Raw records:
— BEGIN —

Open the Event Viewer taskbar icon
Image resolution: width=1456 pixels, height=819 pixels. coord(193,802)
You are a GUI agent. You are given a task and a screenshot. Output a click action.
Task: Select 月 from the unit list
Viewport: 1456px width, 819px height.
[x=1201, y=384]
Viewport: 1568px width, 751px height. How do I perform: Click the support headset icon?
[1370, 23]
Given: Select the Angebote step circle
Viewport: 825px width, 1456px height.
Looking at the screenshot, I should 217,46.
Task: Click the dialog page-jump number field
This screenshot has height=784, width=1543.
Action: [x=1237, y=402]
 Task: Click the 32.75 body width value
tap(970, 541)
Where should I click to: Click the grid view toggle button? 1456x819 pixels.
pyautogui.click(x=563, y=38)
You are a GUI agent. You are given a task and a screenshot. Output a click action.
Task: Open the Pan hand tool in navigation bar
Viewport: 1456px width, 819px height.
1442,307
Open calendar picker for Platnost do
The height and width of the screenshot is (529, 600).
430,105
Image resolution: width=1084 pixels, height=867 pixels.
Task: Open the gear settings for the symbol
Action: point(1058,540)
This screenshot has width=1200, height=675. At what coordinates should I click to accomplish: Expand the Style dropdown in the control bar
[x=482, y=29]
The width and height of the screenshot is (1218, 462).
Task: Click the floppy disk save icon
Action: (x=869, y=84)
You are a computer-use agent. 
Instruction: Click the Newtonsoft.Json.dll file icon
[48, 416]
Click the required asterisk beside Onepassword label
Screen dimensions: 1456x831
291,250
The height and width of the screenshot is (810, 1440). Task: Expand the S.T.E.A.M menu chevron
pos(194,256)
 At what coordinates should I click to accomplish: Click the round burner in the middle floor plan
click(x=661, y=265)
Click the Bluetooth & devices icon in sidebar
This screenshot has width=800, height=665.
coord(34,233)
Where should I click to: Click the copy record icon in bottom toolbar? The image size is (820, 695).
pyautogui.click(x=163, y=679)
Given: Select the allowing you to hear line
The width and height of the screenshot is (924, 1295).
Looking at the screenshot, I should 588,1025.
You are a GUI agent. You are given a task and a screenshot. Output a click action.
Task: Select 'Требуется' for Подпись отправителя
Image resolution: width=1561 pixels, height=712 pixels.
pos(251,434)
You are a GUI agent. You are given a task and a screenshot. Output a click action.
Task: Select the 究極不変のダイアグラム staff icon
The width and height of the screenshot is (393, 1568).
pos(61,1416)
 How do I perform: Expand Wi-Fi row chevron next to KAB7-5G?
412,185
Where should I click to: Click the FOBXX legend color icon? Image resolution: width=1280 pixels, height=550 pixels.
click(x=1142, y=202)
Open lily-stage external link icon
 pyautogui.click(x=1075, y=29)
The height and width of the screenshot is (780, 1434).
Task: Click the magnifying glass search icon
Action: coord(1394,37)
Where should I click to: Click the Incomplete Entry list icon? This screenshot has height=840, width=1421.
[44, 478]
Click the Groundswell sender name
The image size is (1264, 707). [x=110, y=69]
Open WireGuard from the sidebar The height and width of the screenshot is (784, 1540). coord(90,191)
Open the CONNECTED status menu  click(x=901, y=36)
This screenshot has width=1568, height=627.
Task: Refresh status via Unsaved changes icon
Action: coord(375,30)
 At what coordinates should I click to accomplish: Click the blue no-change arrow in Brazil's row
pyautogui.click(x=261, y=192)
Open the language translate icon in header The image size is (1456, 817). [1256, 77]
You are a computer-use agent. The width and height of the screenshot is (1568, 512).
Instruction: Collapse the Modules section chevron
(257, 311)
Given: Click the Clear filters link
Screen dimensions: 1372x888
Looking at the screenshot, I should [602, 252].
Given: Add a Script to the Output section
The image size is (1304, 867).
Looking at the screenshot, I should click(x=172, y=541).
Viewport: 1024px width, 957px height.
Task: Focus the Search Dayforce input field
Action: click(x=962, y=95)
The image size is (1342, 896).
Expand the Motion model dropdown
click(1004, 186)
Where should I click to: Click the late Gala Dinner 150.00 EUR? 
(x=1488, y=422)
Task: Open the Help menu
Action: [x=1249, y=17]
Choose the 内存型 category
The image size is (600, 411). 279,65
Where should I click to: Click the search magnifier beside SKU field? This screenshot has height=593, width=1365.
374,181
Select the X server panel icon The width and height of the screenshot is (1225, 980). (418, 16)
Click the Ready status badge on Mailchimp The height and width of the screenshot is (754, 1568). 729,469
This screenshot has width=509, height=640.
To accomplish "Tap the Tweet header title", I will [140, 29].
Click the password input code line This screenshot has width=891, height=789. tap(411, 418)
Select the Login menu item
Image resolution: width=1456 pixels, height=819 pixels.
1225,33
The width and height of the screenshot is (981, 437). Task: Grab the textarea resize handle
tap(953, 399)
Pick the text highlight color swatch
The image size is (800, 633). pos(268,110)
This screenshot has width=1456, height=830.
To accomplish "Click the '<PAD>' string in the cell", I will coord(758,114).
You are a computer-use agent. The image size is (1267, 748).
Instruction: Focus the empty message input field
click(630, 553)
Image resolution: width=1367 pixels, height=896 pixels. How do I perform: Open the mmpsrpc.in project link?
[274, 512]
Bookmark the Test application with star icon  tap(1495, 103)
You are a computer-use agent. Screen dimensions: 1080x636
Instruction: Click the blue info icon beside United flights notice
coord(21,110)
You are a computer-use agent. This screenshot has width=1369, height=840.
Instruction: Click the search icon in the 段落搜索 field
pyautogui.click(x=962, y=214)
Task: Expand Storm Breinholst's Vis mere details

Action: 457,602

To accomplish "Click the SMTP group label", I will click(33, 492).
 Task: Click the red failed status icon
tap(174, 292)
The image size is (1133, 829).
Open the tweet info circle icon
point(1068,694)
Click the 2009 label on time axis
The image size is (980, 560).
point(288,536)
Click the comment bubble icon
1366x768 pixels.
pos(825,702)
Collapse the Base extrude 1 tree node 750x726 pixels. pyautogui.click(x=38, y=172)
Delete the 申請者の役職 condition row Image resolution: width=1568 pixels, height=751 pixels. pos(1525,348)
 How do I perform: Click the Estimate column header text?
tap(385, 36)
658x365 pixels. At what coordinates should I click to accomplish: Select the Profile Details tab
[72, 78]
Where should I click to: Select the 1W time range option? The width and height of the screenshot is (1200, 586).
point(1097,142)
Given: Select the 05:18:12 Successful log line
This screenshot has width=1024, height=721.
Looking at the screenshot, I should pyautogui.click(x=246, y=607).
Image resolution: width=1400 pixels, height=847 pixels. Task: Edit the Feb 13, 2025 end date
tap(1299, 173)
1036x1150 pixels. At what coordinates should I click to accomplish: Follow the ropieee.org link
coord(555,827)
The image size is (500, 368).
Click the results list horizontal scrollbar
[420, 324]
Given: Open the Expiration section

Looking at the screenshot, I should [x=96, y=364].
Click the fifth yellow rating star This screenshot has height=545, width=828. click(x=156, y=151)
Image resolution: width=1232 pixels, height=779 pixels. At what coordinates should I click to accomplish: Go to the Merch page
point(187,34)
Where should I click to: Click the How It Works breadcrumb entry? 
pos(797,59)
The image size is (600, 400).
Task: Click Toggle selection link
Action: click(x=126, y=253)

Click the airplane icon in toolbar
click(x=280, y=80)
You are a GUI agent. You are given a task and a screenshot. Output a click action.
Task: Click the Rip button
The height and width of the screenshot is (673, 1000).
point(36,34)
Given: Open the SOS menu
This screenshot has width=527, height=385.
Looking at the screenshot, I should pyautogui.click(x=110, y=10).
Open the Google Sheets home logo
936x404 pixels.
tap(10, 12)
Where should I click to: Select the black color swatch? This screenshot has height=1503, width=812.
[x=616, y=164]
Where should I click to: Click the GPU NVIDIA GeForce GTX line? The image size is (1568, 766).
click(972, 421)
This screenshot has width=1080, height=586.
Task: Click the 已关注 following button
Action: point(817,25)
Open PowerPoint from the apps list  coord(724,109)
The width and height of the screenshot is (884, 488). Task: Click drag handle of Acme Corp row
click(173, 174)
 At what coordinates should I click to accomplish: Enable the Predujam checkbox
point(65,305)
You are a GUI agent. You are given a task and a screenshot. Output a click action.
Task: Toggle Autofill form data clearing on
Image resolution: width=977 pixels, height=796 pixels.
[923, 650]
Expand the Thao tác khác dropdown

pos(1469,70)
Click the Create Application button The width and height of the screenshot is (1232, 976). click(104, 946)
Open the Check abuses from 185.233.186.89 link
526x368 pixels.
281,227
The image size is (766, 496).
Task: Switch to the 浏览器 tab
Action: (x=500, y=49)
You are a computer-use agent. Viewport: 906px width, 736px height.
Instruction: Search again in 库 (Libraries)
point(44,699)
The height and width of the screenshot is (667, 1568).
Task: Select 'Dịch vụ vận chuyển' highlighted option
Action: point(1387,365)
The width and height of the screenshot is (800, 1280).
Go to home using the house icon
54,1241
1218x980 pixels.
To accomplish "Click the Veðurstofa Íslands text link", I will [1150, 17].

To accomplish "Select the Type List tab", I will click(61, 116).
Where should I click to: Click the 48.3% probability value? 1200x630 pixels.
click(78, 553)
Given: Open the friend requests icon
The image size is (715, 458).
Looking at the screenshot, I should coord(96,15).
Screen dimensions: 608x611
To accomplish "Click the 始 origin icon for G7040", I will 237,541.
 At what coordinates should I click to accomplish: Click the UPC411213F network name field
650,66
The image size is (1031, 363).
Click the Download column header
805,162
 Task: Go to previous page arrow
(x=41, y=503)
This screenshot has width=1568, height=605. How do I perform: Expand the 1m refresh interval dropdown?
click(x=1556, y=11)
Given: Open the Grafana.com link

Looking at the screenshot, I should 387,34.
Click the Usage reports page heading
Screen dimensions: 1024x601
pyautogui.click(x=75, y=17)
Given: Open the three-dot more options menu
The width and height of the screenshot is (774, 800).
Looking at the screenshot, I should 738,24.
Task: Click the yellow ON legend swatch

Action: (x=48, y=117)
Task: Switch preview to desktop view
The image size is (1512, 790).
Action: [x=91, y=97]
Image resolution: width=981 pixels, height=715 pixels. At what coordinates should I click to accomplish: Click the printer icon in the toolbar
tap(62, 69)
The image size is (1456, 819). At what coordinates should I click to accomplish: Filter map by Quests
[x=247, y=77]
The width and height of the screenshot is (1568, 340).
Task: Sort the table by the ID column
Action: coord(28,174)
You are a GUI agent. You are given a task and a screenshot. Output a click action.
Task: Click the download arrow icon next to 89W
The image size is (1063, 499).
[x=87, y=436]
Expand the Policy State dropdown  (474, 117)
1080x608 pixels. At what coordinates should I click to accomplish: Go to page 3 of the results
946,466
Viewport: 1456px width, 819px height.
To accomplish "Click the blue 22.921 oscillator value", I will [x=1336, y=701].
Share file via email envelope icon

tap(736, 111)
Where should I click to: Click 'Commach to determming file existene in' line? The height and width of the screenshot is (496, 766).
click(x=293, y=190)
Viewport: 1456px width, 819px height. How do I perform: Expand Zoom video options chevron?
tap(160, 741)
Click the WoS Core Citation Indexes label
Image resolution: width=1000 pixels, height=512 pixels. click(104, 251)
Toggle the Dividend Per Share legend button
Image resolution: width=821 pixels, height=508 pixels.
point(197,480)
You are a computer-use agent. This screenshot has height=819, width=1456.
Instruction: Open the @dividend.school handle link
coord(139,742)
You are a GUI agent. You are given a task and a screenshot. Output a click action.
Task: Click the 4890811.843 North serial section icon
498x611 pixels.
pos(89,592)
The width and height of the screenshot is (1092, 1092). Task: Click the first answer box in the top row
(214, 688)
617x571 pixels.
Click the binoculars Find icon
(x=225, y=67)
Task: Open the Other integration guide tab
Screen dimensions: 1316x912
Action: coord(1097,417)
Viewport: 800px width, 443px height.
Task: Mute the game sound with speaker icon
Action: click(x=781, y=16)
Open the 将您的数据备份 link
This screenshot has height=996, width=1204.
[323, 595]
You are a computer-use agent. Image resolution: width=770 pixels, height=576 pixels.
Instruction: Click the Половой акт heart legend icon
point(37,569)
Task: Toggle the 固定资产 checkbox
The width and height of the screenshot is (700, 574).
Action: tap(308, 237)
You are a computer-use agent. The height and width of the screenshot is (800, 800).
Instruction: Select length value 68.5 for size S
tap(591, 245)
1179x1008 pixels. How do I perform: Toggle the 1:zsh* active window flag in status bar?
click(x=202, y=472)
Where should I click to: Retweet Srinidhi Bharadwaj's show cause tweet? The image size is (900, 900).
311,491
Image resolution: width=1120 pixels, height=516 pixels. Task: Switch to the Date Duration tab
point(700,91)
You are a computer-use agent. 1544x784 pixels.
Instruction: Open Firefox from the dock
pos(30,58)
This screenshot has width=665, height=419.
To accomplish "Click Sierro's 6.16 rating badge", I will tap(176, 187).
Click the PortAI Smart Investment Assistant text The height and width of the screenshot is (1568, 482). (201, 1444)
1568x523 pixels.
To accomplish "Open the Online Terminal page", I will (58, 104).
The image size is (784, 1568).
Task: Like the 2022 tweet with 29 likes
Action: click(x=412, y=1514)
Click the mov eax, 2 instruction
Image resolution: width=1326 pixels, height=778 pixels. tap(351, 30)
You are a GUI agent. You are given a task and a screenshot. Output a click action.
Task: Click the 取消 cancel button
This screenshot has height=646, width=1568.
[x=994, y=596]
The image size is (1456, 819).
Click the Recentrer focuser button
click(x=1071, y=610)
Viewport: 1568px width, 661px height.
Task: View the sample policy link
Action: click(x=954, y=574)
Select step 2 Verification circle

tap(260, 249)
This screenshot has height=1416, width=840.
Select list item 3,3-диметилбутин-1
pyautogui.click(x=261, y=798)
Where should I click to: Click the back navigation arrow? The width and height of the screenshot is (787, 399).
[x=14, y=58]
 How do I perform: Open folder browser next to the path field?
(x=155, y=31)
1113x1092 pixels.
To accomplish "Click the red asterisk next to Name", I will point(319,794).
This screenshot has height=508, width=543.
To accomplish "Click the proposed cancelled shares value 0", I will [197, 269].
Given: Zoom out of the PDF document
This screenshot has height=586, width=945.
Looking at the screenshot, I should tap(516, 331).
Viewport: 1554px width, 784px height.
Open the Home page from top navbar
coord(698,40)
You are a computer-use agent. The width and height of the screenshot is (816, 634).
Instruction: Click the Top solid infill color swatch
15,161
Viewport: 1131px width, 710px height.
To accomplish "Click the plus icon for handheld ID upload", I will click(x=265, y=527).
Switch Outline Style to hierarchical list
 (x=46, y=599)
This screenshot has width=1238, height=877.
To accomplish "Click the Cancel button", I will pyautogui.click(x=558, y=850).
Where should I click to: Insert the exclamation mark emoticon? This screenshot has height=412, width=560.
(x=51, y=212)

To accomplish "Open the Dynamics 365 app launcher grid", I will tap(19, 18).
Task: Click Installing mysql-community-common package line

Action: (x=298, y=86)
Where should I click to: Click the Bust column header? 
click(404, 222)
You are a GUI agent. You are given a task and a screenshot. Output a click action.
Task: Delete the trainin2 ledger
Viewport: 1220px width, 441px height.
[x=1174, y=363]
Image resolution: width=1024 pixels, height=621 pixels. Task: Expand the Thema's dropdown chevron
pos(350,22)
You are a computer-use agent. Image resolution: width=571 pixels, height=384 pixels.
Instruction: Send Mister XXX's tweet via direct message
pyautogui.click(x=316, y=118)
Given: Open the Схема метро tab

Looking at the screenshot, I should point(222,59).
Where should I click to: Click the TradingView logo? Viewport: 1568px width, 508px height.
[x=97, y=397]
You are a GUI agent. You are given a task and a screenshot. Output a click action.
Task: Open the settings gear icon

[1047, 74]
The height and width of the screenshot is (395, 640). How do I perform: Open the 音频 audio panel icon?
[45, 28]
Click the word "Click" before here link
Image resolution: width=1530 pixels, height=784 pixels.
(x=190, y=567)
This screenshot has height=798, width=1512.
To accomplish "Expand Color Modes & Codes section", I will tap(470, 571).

— END —

Short task: Return every line of the listing above that contains the word "page".

Result of this task:
Task: Click the dialog page-jump number field
Image resolution: width=1232 pixels, height=779 pixels. At what coordinates should I click to accomplish: Go to the Merch page
 Task: Go to previous page arrow
Click the Usage reports page heading
1080x608 pixels. At what coordinates should I click to accomplish: Go to page 3 of the results
To accomplish "Open the Online Terminal page", I will (58, 104).
Open the Home page from top navbar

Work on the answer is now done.